Après deux albums tutoyant la perfection, The Doors tentent de donner un écrin à « Celebration Of The Lizard », longue pièce poétique sur laquelle ils travaillent depuis un moment et avec laquelle ils espèrent trouver un nouvel équivalent à « The End ». Ils ne parviennent malheureusement pas à achever leur projet et doivent donc composer un album de substitution, Waiting For The Sun. On pourrait alors craindre que l’absence du morceau central entraîne un déséquilibre, et il est vrai que son ombre se fait ressentir, surtout après avoir écouté les ébauches enregistrées par le groupe, mais ce manque ne porte pourtant pas atteinte à la qualité de l’album. En effet, peut-être plus encore que dans leurs deux œuvres précédentes, The Doors varient les genres et continuent de composer des chansons totalement abouties. La voix de Jim Morrison fait toujours autant effet et exprime un lyrisme séduisant, dans des ballades comme « Yes, The River Knows », « Wintertime Love » ou « Summer’s Almost Gone », ou de la hargne féroce, dans « Hello, I Love You », « We Could Be So Good Together » et « Five To One », morceaux comme le groupe sait en écrire par dizaines et qui fonctionnent encore une fois parfaitement grâce au son unique que les musiciens délivrent.

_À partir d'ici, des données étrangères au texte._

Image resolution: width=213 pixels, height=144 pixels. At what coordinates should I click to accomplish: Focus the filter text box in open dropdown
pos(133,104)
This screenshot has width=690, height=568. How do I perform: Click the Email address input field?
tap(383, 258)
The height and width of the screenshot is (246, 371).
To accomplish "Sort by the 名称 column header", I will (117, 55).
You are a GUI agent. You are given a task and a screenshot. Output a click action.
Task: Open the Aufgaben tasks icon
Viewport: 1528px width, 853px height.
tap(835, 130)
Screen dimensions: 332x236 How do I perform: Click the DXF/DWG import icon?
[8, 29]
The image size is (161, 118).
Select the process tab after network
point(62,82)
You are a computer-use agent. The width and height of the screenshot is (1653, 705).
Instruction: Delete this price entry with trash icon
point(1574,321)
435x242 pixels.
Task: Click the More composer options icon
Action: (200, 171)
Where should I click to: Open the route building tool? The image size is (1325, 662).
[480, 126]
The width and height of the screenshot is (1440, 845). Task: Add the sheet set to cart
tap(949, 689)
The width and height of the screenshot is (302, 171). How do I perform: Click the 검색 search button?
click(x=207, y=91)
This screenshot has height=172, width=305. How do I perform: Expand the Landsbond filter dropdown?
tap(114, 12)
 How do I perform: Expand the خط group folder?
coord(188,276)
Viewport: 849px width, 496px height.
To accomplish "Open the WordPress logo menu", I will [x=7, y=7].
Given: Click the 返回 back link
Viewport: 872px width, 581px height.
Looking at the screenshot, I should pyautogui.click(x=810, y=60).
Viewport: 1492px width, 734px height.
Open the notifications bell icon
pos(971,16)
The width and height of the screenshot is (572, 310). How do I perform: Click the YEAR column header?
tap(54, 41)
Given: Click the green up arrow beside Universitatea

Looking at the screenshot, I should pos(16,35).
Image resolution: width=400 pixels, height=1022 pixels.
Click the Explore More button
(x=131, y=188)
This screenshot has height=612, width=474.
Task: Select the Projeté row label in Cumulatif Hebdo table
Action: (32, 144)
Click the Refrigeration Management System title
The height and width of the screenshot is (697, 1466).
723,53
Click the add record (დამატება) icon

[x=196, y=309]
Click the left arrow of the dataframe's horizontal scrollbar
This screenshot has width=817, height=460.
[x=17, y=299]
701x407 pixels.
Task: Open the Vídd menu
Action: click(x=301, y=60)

Seul extrait rescapé de « Celebration Of The Lizard », « Not To Touch The Earth » apporte le côté mystique nécessaire à un album des Doors et s’inscrit même comme une de leurs plus grandes réussites, grâce au rythme hypnotique qui lui confère son animalité. Mais le sommet de l’œuvre est sans doute situé en son centre, où quatre titres très différents se côtoient tout en se valant par la perfection. On passe ainsi d’émerveillement en émerveillement quand se succèdent la mélodie enjouée de « Wintertime Love », la décharge colérique de « The Unknown Soldier », le lyrisme hispanique de « Spanish Caravan » et les rythmes tribaux lancinants de « My Wild Love ».
En définitive, Waiting For The Sun n’a rien à envier à ses deux prédécesseurs malgré la défaite des ambitions du projet initial : il renferme son lot de trésors et ouvre même le groupe vers de nouveaux horizons musicaux.